What to work on:
a) Rewrite the paragraph of the health care article that begins "The problem, as we hear often" as a short bulleted list, keeping its main facts.
b) Retype a passage of the health care article word for word. Begin at the words "Whatever you think" and stop after the words "in private practice.".

Text:
Health care is changing, not necessarily for the better

Whatever you think of Obamacare, the U.S. health care system before Obamacare was a mess. Obamacare, the Affordable Care Act, is an attempt to straighten it out. So said Dr. Michael Richards, speaking to the New Mexico Workers’ Compensation Association. Richards is Executive Physician in Chief of UNM Health Systems – one of the the leaders responsible for moving New Mexico’s health care system into the new century.

As Richards spoke, the doctor sitting next to me was muttering. This transformation is going to be hard on doctors, especially those in private practice.

The problem, as we hear often, is that the US spends more than twice as much per patient as other advanced countries, but our outcomes are worse, our error rates are among the highest, and alarming numbers of Americans have little or no access to services.

The ACA addresses three goals, Richards said. These goals conflict with each other, so regulatory processes are needed to keep them in balance.

Supplied information:
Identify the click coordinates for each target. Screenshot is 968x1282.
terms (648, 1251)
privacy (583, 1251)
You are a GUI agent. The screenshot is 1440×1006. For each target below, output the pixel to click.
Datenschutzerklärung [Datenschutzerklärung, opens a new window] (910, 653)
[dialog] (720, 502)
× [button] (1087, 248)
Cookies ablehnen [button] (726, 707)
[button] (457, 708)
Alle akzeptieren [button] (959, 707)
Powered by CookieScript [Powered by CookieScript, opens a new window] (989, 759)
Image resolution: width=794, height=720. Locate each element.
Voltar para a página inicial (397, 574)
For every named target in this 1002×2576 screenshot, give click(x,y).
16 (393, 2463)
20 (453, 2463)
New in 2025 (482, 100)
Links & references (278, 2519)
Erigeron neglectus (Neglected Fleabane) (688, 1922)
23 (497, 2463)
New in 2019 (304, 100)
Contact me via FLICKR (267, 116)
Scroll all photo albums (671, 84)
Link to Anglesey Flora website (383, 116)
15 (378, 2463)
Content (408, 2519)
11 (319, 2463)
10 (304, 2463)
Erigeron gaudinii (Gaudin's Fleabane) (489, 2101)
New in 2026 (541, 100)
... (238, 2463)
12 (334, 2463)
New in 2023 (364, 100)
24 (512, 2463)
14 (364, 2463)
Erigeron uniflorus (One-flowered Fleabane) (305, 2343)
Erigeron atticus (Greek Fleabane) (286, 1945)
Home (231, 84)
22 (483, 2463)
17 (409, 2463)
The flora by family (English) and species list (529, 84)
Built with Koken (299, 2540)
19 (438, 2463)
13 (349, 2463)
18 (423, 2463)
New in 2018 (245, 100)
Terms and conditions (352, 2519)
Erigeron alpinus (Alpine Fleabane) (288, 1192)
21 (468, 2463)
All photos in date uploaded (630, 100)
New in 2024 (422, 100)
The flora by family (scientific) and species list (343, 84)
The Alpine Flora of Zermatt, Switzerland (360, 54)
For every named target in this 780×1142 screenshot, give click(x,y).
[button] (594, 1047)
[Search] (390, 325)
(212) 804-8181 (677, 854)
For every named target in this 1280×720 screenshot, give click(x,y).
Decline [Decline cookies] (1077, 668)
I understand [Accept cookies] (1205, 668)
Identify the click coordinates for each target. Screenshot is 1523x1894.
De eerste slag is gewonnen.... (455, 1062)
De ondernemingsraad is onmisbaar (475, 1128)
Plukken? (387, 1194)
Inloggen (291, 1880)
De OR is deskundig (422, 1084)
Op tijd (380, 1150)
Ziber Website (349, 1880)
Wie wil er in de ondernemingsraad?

Completed exercise:
a)
- The US spends more than twice as much per patient as other advanced countries.
- Its outcomes are worse.
- Its error rates are among the highest.
- Alarming numbers of Americans have little or no access to services.

b)
Whatever you think of Obamacare, the U.S. health care system before Obamacare was a mess. Obamacare, the Affordable Care Act, is an attempt to straighten it out. So said Dr. Michael Richards, speaking to the New Mexico Workers’ Compensation Association. Richards is Executive Physician in Chief of UNM Health Systems – one of the the leaders responsible for moving New Mexico’s health care system into the new century.

As Richards spoke, the doctor sitting next to me was muttering. This transformation is going to be hard on doctors, especially those in private practice.